Sand przysunął Tantauowi najlepsze w biurze krzesło, a sam usiadł demonstracyjnie na zwykłym stołku, jakby chciał w ten sposób podkreślić zależność uczeń-nauczyciel. Spoglądał na Tantaua z oddaniem.

- Jestem niesłychanie ciekaw - rzekł Sand.

- Czego ciekaw? - zapytał Tantau.

- Wiem tylko tyle - powiedział Sand - że jeżeli już pan bierze jakąś sprawę w swoje ręce, to musi ona pana interesować. A więc może tu chodzić jedynie o coś niezwykłego. Bo inaczej czyżby był pan teraz u mnie?

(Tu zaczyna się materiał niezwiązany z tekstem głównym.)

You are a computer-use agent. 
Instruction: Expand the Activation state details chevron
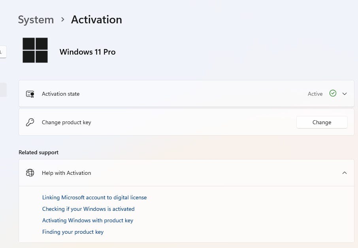[345, 94]
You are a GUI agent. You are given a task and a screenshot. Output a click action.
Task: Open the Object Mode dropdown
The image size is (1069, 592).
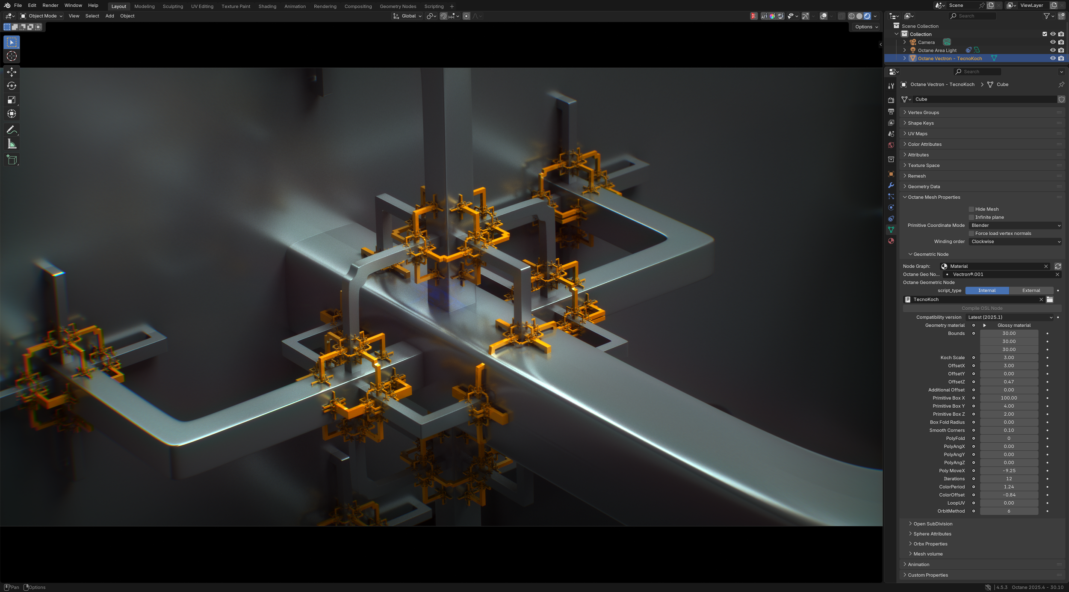(41, 16)
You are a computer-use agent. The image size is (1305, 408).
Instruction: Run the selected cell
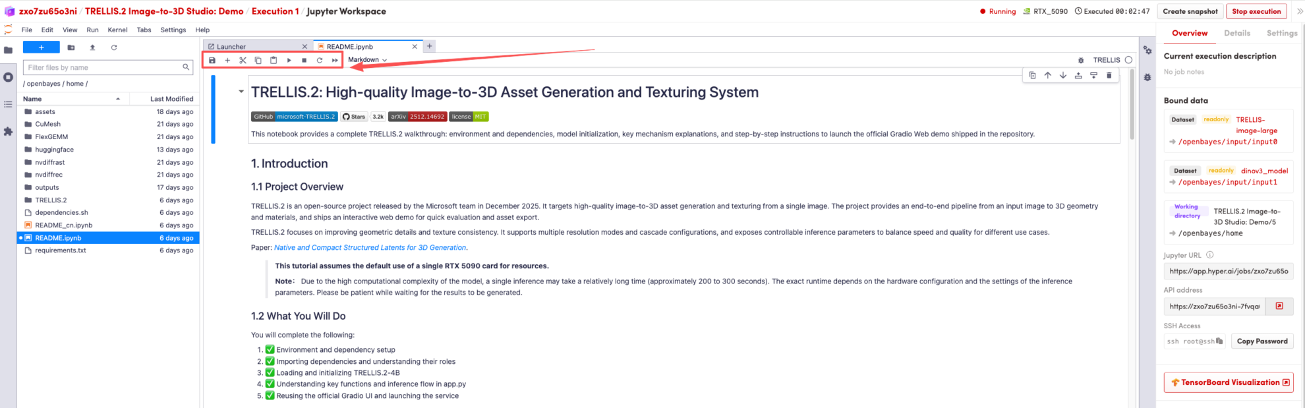point(289,60)
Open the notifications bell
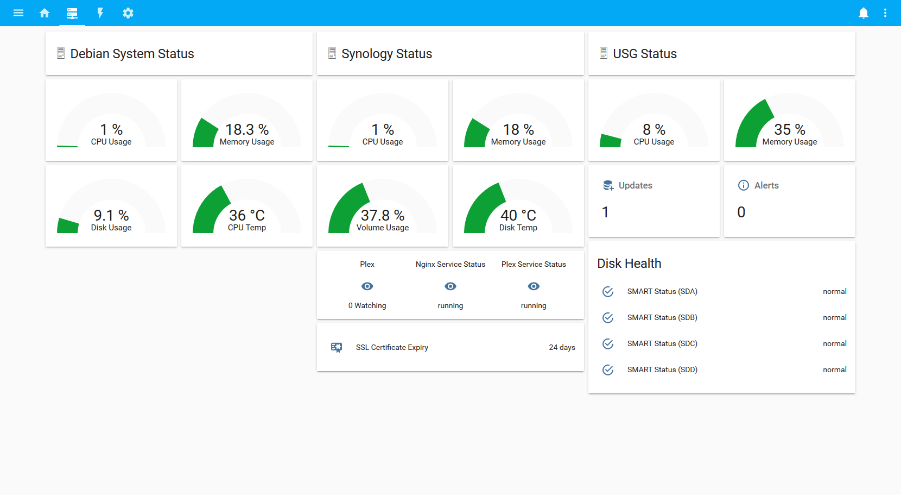The image size is (901, 495). coord(863,13)
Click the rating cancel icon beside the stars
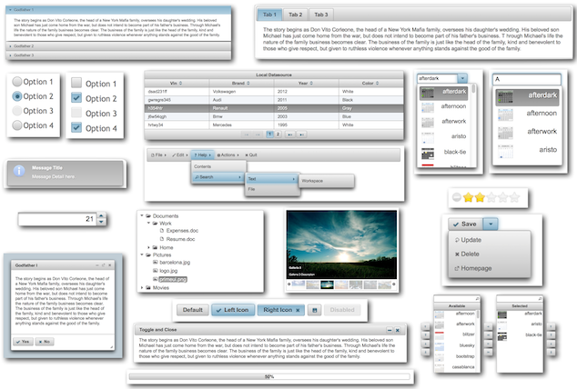The height and width of the screenshot is (389, 577). pos(457,197)
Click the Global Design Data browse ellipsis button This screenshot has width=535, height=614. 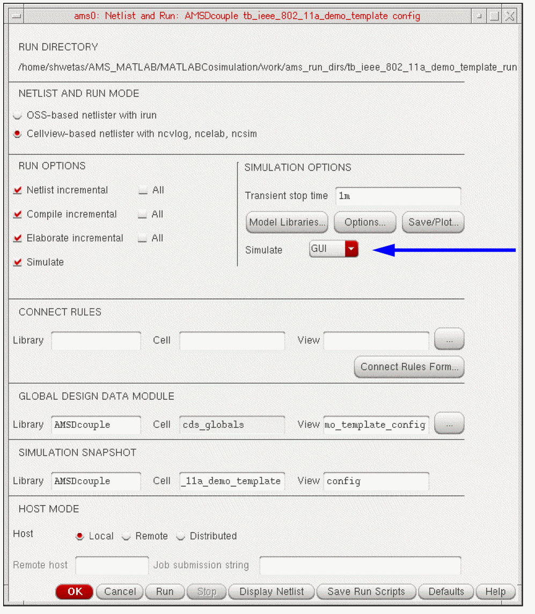pyautogui.click(x=449, y=423)
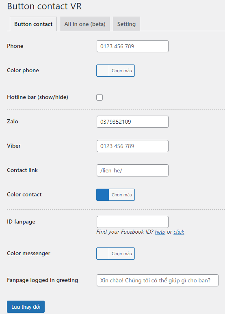This screenshot has width=225, height=314.
Task: Click the Color messenger swatch
Action: tap(103, 254)
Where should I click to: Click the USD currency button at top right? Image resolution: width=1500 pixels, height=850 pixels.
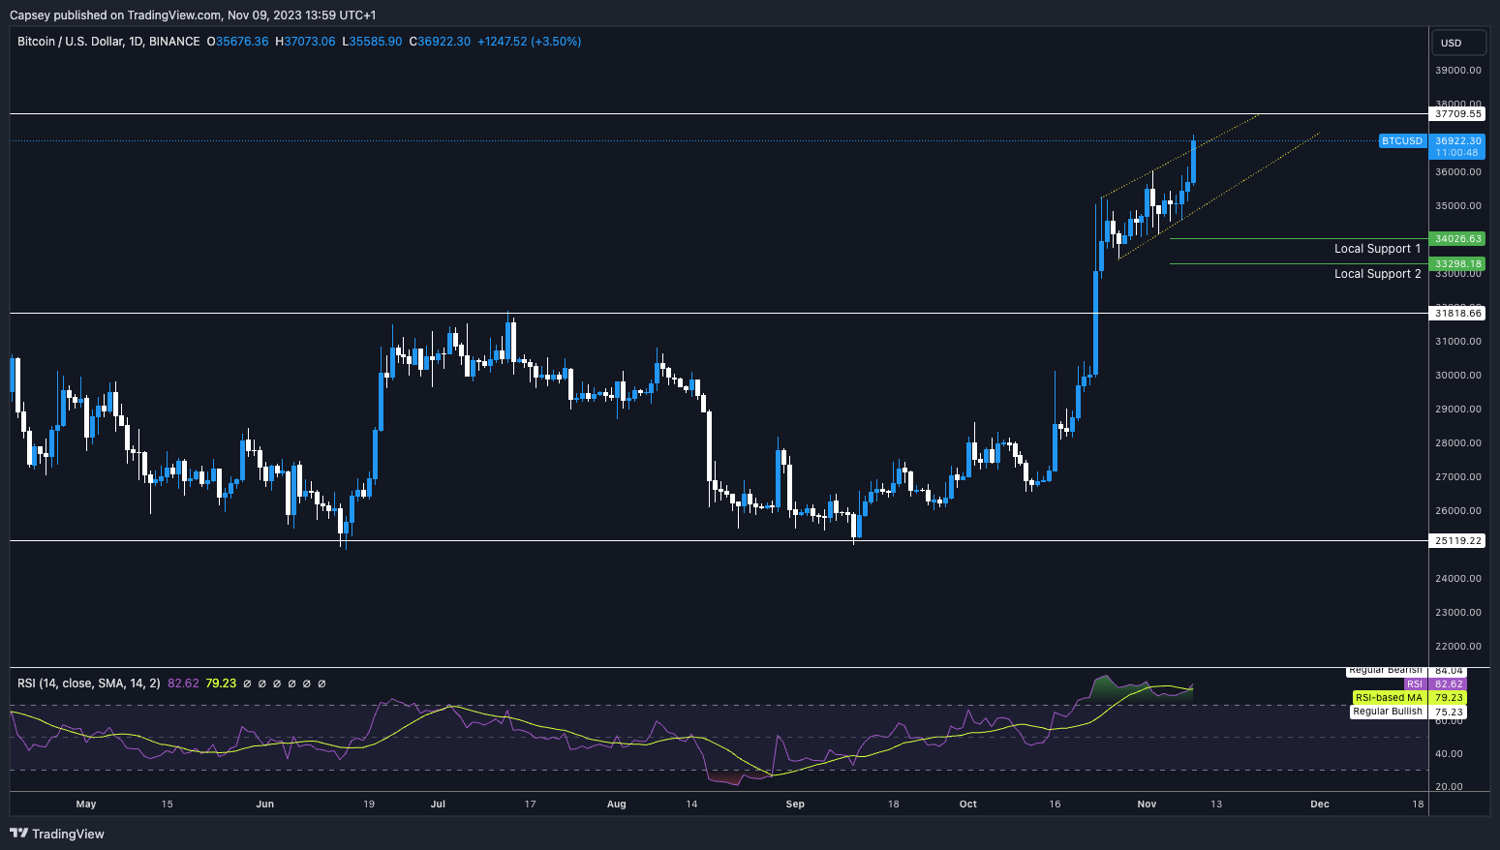(x=1458, y=42)
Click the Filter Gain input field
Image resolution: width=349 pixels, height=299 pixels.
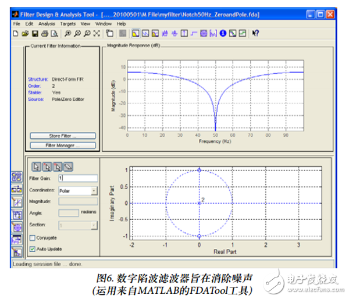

- Drogi panie Sand - rzekł Tantau - jak wiadomo, czasy się zmieniają, a wraz z nimi nasze skłonności i przyzwyczajenia. Pamiętam jeszcze dni, było to chyba jakieś piętnaście lat temu, kiedy całe moje zainteresowanie skupiało się na bochenku chleba, odrobinie kartofli i tłuszczu. Dziś, jak panu chyba wiadomo, pracuję dorywczo dla różnych agentur, i to tylko po to, aby dorobić sobie parę groszy do skromnej emerytury.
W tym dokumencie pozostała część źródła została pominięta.